The original social model for dealing with environmental problems was to create legislation that mandated what was required of those who could sully or impair the environment. Scientists spoke before legislators who usually were lawyers and didn't understand the science involved.

Since the scientific research was limited concerning these subjects, the scientists often found it difficult to know what to recommend. Expert witnesses would differ more in their conclusions than they did in the schools they had attended and taught at, and in the awards they had received.

Those who were on the receiving end of this legislation faced large bills to make big changes in their operations. The organizations who were polluting lobbied for delays in implementation.

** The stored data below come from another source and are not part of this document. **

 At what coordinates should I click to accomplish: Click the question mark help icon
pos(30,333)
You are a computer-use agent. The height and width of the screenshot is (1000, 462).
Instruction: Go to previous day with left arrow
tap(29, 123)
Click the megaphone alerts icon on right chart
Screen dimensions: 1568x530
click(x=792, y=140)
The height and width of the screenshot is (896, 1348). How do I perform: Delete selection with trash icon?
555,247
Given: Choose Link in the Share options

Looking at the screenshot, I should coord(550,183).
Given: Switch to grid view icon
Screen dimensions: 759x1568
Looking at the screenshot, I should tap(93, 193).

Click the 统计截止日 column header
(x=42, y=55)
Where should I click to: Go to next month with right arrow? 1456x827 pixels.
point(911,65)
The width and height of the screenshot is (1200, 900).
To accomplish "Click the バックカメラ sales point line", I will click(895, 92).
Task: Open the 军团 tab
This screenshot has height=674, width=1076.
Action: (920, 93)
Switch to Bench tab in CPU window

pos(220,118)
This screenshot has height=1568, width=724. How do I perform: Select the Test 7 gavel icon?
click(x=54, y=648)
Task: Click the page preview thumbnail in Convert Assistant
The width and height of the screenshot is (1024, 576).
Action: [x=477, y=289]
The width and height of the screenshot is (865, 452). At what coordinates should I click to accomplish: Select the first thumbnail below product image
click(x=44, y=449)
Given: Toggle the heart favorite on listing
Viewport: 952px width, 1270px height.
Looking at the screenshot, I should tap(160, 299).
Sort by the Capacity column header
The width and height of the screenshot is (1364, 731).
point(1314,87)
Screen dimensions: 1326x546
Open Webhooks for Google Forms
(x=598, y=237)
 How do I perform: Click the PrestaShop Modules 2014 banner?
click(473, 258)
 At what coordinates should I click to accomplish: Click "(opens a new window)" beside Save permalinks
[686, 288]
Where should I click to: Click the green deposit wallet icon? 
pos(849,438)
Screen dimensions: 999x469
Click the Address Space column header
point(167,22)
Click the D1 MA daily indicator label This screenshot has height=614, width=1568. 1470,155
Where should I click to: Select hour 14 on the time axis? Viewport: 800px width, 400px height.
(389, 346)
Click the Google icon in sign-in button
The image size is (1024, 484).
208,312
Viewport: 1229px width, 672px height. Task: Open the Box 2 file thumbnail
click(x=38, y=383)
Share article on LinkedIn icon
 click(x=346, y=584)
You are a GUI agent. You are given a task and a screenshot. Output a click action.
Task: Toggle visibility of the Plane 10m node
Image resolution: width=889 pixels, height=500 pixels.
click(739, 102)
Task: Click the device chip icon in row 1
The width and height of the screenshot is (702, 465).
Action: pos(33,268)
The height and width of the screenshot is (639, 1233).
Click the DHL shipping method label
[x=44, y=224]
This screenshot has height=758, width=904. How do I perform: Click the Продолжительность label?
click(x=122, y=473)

As time passed, the organizations that didn't want to make the changes got better at advocating their positions. Regulators sometimes agreed with them, and public interest nonprofit groups began to step in to pursue litigation to stop this cooperation between polluters and government. Environmental stewardship was soon bogged down in a quagmire of disputes where the only winners were the lawyers who billed by the hour.

Gradually, polluters began to notice that their neighbors often favored solutions that had little to do with what was legally required. The polluters sometimes also found that government regulators were willing to provide variances if the neighbors were happy. Environmental groups might still have other complaints involving environmental interests that were not being considered.

The breakthrough came when polluters began to realize that they could make faster, cheaper progress by simply bringing neighbors, regulators, and environmental groups together and hammering out agreements that were acceptable to all parties. Everyone liked this approach better because pollution was eliminated sooner and less expensively. From these experiences, polluters next began to find out that eliminating pollution often meant saving money. Fewer raw materials were needed. Less equipment to deal with emissions was required. The expense of dealing with waste was reduced.

Gradually, consumers began to favor companies that had better reputations for avoiding pollution. These companies began to see their sales and profits rise because of consumer-friendly habits that were more considerate of the environment.

Beginning in the 21st century, the most advanced companies figured out that not creating any environmental harm was a more profitable way to operate. And a few began to sense that moving beyond doing no harm to improving the environment could actually be an even more profitable approach.

As a result, the most effective global organizations are now in the process of installing advanced technology that does not pollute even in places where there are no regulations that require such technology. In many cases, the recycled raw materials they release from their facilities are cleaner than when they started. Why? They make more money this way.

If everyone adopted this new business model, regulation wouldn't be needed for many situations and the enormous social costs of prodding these changes would soon go away. In addition, there wouldn't need to be a cleanup crew for when a spill occurs because there wouldn't be any spills. The legal departments of all the organizations would become much smaller as well.
About the Author
Donald Mitchell is an author of seven books including Adventures of an Optimist, The 2,000 Percent Squared Solution, The 2,000 Percent Solution, The 2,000 Percent Solution Workbook, The Irresistible Growth Enterprise, and The Ultimate Competitive Advantage. Read about creating breakthroughs through 2,000 percent solutions and receive tips by e-mail by registering for free at

http://www.2000percentsolution.com .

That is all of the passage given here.